Required action -
Give back exactly the stretch of data below from the line holding "Task: Click the Execute step button" through the line holding "Task: Select the 55-60 FPS value", both ends included, and leave the remaining lines out.

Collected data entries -
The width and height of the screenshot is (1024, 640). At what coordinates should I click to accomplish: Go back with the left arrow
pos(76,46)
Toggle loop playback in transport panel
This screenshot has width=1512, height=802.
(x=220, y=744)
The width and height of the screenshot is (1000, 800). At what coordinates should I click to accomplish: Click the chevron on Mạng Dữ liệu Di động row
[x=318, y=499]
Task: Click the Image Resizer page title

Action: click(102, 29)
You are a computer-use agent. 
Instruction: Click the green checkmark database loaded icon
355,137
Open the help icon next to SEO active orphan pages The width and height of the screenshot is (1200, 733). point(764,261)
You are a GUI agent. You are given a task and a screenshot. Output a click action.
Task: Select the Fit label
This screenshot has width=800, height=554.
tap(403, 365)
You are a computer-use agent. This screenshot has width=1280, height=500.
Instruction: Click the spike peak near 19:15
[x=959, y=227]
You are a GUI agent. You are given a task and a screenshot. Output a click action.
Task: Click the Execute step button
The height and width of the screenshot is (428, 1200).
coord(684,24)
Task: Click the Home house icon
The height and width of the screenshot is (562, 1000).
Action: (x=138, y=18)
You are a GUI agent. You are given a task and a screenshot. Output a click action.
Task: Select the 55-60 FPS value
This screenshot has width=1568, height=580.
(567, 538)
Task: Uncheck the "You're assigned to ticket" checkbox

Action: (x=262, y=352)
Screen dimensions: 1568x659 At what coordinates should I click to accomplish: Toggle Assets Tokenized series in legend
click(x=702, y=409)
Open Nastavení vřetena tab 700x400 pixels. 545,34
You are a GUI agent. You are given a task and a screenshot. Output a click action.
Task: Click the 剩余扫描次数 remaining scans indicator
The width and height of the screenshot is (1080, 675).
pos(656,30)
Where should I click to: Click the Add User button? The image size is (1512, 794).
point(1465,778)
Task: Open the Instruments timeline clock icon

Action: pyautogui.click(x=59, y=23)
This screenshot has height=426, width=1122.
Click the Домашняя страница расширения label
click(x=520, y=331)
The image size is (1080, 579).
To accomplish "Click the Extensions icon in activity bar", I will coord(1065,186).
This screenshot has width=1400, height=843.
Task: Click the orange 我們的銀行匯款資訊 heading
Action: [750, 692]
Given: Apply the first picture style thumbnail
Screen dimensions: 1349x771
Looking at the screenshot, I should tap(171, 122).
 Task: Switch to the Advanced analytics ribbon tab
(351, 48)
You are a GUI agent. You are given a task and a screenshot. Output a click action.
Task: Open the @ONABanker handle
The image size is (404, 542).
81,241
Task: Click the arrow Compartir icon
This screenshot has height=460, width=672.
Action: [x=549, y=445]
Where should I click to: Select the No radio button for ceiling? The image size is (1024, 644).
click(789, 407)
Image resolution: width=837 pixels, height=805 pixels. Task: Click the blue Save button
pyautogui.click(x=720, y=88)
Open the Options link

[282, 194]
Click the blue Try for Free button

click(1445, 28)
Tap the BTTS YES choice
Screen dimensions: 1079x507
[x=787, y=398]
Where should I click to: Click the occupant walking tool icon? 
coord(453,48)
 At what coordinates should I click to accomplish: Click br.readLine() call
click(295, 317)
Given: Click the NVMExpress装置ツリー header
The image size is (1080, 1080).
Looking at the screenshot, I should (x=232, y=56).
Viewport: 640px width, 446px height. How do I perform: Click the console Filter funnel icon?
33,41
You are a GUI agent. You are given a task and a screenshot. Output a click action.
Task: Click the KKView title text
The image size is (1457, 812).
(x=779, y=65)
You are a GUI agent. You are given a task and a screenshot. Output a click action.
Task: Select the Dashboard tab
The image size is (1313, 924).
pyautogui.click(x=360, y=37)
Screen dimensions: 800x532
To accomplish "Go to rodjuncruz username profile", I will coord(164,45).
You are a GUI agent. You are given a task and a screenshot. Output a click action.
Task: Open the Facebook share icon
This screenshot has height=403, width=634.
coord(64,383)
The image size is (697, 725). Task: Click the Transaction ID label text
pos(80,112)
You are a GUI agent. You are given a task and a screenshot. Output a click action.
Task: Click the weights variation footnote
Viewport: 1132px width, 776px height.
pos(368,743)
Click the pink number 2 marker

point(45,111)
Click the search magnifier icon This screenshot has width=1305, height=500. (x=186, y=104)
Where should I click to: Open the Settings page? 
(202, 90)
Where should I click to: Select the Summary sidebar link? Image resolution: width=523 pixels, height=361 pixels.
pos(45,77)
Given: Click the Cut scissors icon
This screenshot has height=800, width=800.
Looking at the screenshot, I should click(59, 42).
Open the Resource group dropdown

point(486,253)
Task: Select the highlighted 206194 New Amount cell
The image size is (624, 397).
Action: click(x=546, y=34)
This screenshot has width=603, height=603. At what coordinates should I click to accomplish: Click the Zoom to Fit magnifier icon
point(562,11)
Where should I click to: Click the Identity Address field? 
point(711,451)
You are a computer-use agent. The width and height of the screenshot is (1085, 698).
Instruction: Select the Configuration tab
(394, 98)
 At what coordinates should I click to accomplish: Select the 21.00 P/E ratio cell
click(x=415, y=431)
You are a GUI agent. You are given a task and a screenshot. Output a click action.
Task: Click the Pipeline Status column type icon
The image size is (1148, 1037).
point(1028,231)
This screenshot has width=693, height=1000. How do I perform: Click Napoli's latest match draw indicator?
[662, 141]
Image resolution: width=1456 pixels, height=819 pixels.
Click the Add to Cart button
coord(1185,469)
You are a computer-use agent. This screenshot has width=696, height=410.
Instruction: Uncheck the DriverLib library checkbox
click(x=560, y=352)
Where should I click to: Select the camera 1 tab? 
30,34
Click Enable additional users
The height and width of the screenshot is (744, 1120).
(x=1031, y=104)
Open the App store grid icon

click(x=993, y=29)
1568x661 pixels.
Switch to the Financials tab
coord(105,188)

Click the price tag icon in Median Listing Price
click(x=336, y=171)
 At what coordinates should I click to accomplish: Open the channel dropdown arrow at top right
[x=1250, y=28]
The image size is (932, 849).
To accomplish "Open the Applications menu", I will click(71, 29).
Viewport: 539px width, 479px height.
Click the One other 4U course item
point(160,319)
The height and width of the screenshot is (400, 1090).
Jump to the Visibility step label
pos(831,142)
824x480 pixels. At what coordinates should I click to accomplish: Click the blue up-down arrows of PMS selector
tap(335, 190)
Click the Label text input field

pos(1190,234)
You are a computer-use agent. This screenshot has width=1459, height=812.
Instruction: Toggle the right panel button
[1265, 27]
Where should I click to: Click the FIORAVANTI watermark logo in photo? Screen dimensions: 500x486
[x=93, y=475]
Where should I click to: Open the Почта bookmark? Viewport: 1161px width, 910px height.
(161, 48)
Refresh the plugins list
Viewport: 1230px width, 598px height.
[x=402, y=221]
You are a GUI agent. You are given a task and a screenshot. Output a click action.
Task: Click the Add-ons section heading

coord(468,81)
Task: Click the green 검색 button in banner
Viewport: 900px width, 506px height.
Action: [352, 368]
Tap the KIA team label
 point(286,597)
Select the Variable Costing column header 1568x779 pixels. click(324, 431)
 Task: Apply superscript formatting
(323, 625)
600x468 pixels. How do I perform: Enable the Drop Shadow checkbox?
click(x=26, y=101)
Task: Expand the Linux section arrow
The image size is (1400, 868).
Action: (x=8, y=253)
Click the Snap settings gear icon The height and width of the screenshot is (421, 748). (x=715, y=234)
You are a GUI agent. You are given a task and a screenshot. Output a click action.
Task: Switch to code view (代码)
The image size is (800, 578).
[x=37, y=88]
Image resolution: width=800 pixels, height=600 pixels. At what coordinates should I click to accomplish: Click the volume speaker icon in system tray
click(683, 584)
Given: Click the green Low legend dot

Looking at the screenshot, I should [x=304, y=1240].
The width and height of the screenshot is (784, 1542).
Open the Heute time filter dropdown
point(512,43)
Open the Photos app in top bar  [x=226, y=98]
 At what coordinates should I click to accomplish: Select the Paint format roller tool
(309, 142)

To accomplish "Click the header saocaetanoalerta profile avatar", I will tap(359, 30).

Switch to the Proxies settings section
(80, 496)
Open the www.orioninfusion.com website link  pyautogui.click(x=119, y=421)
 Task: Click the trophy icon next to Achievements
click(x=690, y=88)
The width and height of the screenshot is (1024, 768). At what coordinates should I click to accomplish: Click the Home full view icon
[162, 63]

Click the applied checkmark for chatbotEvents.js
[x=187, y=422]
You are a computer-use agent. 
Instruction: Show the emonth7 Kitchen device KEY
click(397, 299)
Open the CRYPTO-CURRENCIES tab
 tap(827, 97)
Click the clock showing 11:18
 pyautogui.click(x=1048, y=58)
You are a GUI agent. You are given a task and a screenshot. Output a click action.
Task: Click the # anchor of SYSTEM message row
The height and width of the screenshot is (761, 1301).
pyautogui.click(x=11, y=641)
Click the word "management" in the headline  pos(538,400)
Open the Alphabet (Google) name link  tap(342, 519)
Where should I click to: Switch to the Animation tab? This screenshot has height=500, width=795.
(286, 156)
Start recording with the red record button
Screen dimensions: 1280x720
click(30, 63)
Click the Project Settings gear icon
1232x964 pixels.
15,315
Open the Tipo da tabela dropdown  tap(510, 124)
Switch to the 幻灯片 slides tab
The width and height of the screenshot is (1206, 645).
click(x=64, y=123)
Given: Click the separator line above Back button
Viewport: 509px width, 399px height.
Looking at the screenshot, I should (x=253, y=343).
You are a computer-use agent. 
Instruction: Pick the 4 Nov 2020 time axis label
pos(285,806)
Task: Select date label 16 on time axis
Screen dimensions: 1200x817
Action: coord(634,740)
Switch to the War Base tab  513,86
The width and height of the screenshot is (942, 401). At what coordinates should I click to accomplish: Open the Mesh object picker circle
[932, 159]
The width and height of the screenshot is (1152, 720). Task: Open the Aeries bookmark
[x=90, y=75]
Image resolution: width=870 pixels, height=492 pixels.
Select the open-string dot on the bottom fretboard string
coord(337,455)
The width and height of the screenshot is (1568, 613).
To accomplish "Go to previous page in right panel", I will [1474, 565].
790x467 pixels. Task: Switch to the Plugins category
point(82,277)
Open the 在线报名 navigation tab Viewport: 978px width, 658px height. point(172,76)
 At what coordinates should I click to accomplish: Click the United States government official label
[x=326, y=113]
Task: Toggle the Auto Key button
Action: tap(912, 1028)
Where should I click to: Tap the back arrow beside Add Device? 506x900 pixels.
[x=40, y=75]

Reply to the task -
Task: Click the Execute step button
The height and width of the screenshot is (428, 1200).
coord(684,24)
Task: Click the Home house icon
The height and width of the screenshot is (562, 1000).
Action: (x=138, y=18)
You are a GUI agent. You are given a task and a screenshot. Output a click action.
Task: Select the 55-60 FPS value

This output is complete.